Task ::
Work through the data below and copy out every line where "screenshot" is found.

Source information ::
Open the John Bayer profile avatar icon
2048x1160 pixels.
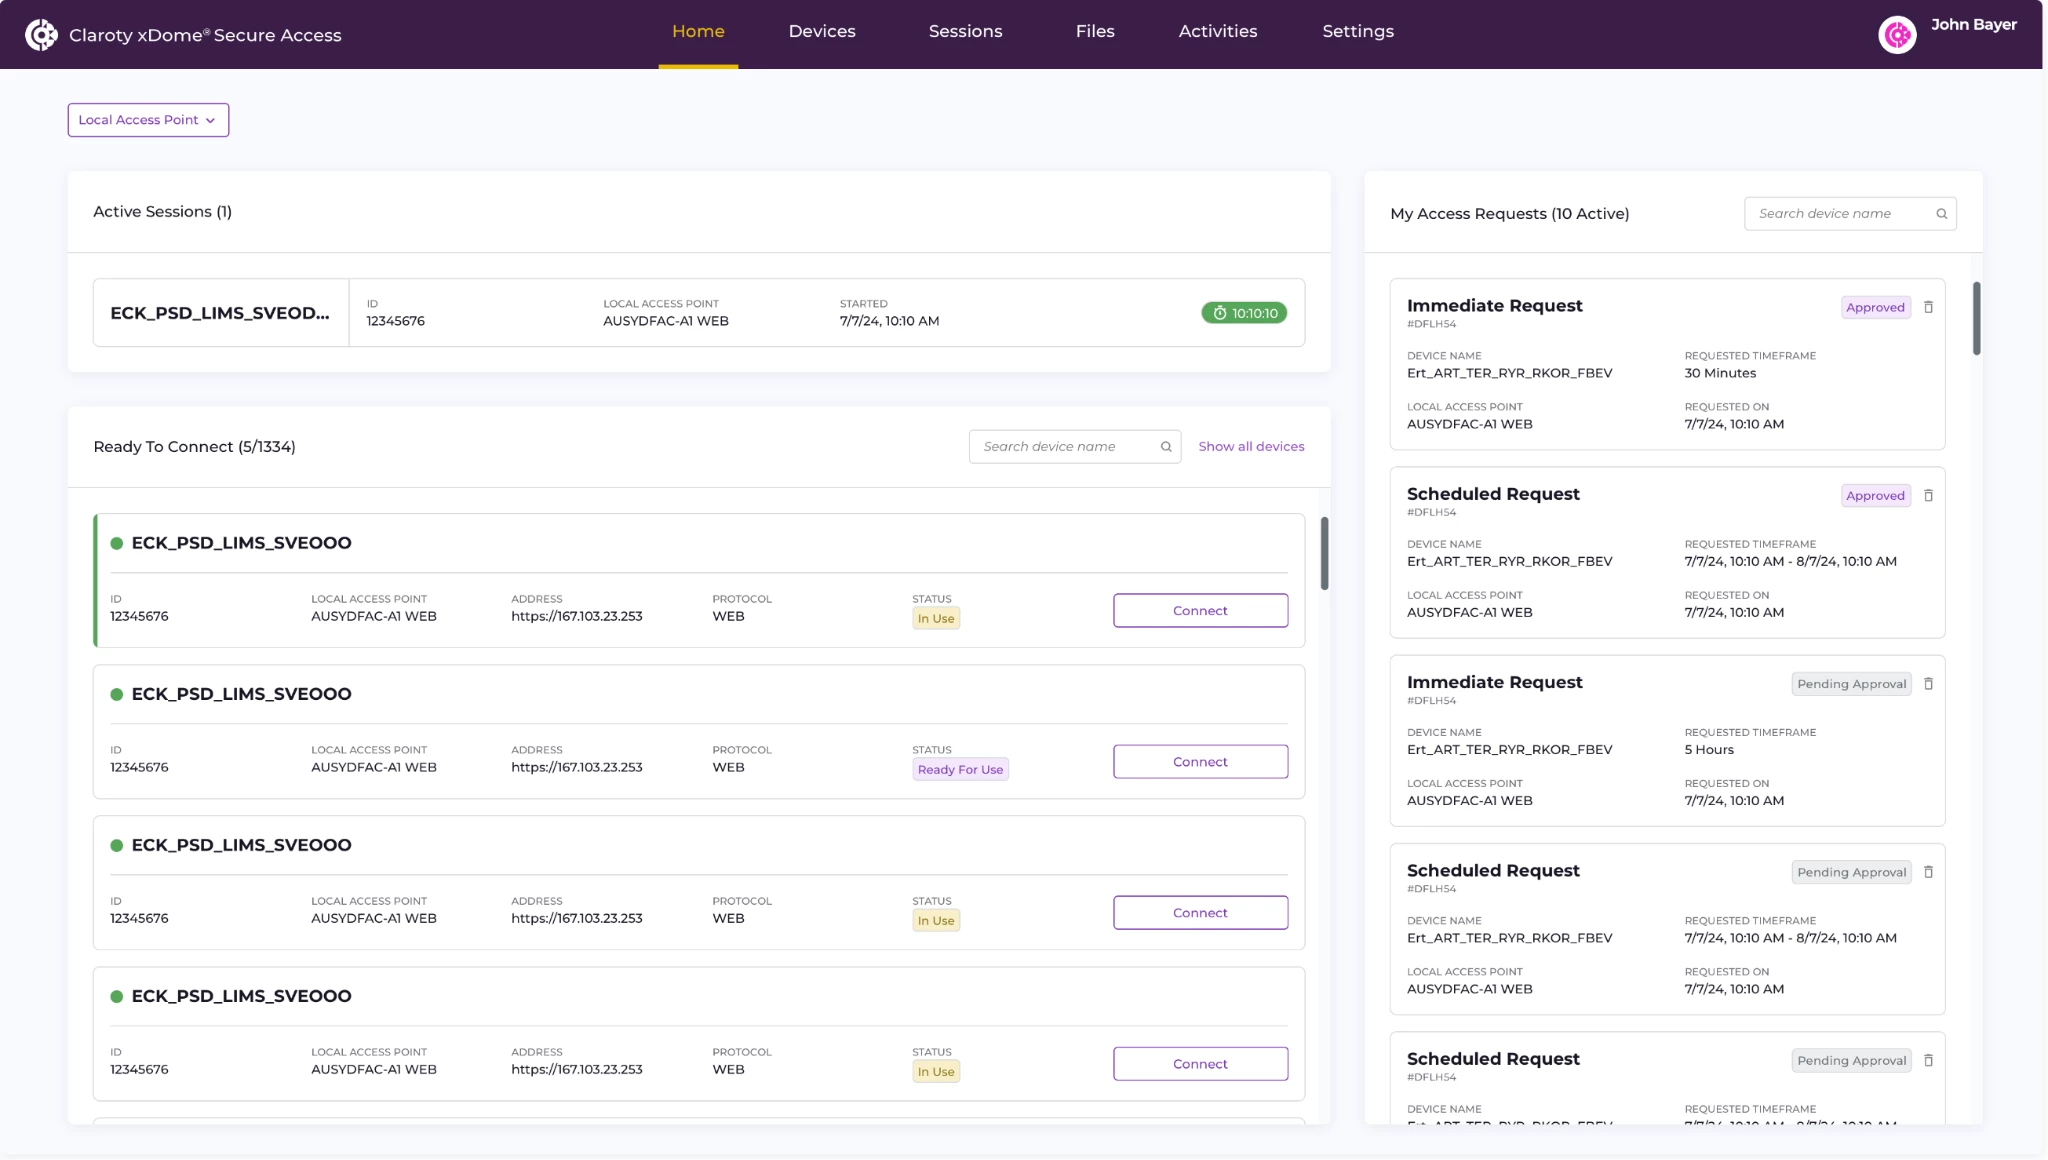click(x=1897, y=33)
--
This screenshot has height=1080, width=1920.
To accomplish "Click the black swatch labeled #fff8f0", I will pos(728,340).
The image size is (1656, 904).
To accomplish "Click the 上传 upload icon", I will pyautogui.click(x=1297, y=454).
==
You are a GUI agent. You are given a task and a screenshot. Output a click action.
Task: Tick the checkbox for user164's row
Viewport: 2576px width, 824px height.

Your solution ::
This screenshot has height=1080, width=1920.
You are a GUI agent. You are given a task and a screenshot. Output a click action.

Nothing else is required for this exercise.